_Task prompt_.
The expected output is a copy of every line in the records with the string "will".

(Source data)

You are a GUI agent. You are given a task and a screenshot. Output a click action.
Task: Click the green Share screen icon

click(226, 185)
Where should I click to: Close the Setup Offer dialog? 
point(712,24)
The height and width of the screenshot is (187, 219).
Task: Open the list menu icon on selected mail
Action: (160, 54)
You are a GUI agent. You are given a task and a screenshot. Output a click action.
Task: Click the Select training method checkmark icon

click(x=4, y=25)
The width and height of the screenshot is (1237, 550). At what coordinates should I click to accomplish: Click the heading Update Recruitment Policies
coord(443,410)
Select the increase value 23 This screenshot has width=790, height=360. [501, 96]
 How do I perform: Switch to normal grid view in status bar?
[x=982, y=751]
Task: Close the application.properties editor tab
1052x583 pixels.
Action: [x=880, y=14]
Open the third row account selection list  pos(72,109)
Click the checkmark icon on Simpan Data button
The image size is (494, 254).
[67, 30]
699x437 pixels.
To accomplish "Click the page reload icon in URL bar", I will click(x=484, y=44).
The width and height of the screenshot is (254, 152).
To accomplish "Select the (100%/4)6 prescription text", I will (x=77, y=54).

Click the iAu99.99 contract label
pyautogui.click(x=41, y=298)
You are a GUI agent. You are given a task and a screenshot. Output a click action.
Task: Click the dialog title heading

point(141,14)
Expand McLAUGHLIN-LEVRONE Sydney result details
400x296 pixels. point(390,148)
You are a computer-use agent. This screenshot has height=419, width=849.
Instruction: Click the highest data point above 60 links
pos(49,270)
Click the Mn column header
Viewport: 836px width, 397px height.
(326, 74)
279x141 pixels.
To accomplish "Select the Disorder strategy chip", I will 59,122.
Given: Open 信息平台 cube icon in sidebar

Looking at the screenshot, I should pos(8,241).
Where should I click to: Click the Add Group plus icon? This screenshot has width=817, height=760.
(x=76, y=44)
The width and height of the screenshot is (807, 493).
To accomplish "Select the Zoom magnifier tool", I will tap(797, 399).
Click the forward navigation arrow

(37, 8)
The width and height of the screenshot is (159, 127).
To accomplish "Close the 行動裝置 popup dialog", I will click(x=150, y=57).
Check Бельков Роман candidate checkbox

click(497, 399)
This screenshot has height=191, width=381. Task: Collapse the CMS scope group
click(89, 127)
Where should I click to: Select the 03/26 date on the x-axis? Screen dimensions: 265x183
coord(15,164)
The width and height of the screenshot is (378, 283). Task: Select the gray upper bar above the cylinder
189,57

_Answer_.
To accomplish "Click the page reload icon in URL bar", I will click(x=484, y=44).
To accomplish "Select the (100%/4)6 prescription text", I will (x=77, y=54).
To accomplish "Select the Disorder strategy chip", I will 59,122.
To accomplish "Select the Zoom magnifier tool", I will tap(797, 399).
To accomplish "Close the 行動裝置 popup dialog", I will click(x=150, y=57).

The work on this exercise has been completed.